Я все так же сидел в сумраке скверика, Извеков хромал от дверей вокзала до кубовой, согревая израненную ногу. Настенька стояла под часами. Протез Извекова посвистывал на сгибе, поскрипывал гравий. С минуты на минуту должен был подойти поезд.
— Ах ты! — глухо сказал Извеков, в который раз подходя к кубовой. — Скрипит, непотреба! Надо было помаслить. — И, остановившись, он неожиданно тонким и чужим голосом тихо прокричал: — Кипяток! Кому кипяток?! Кипя-то-че-е-ек!..
Замолчал и, склонившись в сторону, стоял перед кубовой, словно бы к чему-то прислушиваясь. Я мог бы поклясться, что в этот самый момент ему вспомнилась какая-то, похожая на нашу, станция, вспомнилось, как он, молодой и здоровый, бежал по шпалам с котелком в руке. Вокруг стоял шум и гам от множества солдат, выскочивших из теплушек и рассыпавшихся по перрону. В воздухе носился запах угля и хлеба, близкого жилья. Их везли на запад, в Тамбов или на Старый Самбор…
Извеков постоял и пошел к Настеньке. На платформе появилось еще несколько человек, и вскоре подошел поезд. Окна его вагонов были темны. Извеков и Настенька, заторопившись, пошли вдоль состава. Я вышел из скверика. Неизвестно отчего, мне вспомнился еще раз Пучков из Калининской области и пришло в голову, что он жив…

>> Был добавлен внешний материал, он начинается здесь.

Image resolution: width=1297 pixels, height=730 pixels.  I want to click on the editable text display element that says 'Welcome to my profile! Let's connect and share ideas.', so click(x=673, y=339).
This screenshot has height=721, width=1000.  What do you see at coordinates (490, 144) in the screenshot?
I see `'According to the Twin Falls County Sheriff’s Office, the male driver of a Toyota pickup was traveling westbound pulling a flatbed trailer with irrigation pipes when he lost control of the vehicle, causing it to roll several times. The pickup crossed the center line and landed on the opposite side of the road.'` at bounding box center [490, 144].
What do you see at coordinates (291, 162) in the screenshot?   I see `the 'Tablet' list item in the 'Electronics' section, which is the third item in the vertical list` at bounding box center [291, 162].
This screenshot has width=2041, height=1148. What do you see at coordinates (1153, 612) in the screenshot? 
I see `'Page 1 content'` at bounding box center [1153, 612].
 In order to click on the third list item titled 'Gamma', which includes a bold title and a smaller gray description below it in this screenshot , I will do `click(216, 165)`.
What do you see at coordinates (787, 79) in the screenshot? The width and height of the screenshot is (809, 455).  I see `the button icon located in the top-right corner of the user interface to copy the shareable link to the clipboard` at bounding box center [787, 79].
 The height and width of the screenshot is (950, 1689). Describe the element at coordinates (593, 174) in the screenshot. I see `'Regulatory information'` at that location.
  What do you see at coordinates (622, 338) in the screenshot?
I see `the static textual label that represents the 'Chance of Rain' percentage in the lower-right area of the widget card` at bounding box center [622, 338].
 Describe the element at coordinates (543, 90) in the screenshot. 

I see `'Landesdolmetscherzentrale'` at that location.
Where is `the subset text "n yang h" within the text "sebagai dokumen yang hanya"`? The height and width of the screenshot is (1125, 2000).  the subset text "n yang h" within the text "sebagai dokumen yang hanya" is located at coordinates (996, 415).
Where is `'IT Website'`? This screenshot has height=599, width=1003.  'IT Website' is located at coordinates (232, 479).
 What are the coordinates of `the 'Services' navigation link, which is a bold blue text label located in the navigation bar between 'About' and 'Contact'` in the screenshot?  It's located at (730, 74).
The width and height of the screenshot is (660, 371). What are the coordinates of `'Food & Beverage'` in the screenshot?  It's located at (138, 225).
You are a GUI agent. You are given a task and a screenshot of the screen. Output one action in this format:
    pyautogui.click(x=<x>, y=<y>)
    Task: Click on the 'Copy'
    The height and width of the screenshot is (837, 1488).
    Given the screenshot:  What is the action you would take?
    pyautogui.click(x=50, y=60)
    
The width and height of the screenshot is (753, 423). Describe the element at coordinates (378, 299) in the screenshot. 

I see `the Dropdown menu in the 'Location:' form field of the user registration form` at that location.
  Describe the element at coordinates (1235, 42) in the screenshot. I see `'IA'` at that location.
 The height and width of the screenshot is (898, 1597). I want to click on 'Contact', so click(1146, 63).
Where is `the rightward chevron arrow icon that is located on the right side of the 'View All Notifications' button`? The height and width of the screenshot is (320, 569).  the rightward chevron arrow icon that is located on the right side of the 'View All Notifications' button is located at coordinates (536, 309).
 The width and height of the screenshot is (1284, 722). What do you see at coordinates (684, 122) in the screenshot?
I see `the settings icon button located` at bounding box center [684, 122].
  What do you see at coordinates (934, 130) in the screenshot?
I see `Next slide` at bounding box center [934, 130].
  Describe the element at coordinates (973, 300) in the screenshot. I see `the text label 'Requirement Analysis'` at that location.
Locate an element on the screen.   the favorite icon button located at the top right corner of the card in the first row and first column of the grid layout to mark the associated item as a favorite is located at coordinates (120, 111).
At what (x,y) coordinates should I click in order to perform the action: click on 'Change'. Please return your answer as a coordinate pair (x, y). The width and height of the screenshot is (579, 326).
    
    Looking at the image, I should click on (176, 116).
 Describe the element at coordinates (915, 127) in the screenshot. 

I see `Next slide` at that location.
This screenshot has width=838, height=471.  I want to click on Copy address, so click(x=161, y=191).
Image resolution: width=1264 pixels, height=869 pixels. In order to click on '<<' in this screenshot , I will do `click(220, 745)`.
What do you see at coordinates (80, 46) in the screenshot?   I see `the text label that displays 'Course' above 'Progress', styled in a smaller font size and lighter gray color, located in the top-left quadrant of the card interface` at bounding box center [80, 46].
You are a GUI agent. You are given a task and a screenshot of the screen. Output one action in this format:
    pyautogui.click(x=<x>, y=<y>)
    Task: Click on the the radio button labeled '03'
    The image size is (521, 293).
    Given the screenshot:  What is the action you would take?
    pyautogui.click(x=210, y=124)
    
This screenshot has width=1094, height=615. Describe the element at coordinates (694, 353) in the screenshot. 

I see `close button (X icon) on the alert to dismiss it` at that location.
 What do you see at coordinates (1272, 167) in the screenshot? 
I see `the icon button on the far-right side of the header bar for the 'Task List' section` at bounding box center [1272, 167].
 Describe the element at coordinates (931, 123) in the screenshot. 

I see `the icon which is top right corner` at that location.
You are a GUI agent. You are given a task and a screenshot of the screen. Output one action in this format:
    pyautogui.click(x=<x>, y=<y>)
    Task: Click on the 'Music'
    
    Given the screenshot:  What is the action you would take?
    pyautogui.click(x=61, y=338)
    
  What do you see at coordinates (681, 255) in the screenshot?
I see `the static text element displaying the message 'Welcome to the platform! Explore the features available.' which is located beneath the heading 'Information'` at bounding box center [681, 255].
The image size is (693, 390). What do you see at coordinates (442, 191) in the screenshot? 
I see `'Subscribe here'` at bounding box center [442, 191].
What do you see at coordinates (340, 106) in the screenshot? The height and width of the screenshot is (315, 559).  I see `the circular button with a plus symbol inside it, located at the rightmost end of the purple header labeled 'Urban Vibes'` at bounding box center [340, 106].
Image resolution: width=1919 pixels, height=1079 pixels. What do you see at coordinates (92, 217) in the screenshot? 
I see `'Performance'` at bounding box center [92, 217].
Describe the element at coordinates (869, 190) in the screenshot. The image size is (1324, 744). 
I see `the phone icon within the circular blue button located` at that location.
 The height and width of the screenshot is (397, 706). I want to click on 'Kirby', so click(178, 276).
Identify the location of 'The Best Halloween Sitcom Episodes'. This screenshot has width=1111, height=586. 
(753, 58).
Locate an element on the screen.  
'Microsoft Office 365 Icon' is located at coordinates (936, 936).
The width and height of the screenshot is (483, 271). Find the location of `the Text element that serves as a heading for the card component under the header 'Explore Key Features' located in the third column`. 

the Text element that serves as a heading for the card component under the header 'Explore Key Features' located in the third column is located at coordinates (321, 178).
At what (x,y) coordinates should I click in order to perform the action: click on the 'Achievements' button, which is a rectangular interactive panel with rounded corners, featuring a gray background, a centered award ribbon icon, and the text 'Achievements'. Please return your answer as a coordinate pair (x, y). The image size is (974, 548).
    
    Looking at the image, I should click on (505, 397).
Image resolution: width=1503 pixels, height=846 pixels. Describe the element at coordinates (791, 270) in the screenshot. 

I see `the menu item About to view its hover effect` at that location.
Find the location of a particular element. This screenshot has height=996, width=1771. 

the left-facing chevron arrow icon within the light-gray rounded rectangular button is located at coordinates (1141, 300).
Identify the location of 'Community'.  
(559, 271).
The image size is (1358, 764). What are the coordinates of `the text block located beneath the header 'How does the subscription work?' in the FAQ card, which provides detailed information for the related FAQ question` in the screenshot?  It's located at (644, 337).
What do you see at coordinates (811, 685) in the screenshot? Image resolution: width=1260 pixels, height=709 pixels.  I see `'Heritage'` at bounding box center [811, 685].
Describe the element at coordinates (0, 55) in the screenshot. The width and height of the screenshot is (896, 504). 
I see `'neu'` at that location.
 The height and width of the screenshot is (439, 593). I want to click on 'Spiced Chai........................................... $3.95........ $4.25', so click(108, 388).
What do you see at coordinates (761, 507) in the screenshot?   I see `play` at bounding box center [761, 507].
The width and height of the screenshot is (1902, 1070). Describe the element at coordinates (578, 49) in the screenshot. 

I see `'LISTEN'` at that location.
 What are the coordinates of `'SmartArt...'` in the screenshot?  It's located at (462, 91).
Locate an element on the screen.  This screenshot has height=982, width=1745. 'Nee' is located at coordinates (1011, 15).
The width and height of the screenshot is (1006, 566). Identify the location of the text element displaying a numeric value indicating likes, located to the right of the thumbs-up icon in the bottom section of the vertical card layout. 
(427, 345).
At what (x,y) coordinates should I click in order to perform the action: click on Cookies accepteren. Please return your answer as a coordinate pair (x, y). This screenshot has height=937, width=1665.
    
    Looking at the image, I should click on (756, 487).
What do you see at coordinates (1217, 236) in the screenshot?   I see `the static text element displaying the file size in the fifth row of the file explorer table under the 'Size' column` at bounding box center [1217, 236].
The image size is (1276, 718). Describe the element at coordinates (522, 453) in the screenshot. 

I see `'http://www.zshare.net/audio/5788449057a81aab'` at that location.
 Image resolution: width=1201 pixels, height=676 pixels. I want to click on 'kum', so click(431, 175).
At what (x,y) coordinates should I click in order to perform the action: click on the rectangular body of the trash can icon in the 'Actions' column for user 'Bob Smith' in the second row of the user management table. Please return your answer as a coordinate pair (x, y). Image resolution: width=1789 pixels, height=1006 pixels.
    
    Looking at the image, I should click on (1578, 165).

Отдав билет заспанному проводнику, я стоял на перроне и смотрел вслед Извекову и Настеньке. Они уходили все дальше. Настенька мелко семенила и, верно, волнуясь, что их вагон оказался совсем в другом конце, торопила мужа. Извеков, стараясь идти быстрее, хромал еще больше, втыкал палку в гравий и кланялся каждым своим шагом. В голове инвалида, наверное, все так же свистел снаряд, который, как уверял Извеков, когда-нибудь прибудет.
Наталочка и Михаил
Несколько лет назад узнал я о жизни этих людей — точнее, о их гибели, узнал чисто случайно, и теперь, вспоминая рассказанную историю, с каким-то непонятным страхом думаю о том, что мог бы ничего и не услышать и жил бы, ничуть не сожалея, как не сожалеем мы о том, о чем не ведаем.
Случайностей много…
Поездку к матери я мог и отложить, гроза, собравшаяся к вечеру над поселком, могла бы обойти его стороной, что бывало, наверное, сотни раз, да и Домаха Егоровна, вспомнившая войну, могла бы рассказать что-нибудь другое, знал-то я ее не первый год и слышал от нее немало, но никогда раньше она не заговаривала о Наталочке и Михаиле… Все произошло неожиданно, и вот эта неожиданность заставляет меня думать, что любой человек, если есть у него на душе что-то сокровенное, такое, что не каждому и доверишь, все равно когда-нибудь да скажет — выговорится, будучи не в силах нести свой груз, да еще и по той причине, что придет тому время и час.
Поневоле задумаешься о тех, кто носит в душе что-то страшное, постыдное и, не имея смелости открыться, так и уходит в могилу вместе со своими грехами.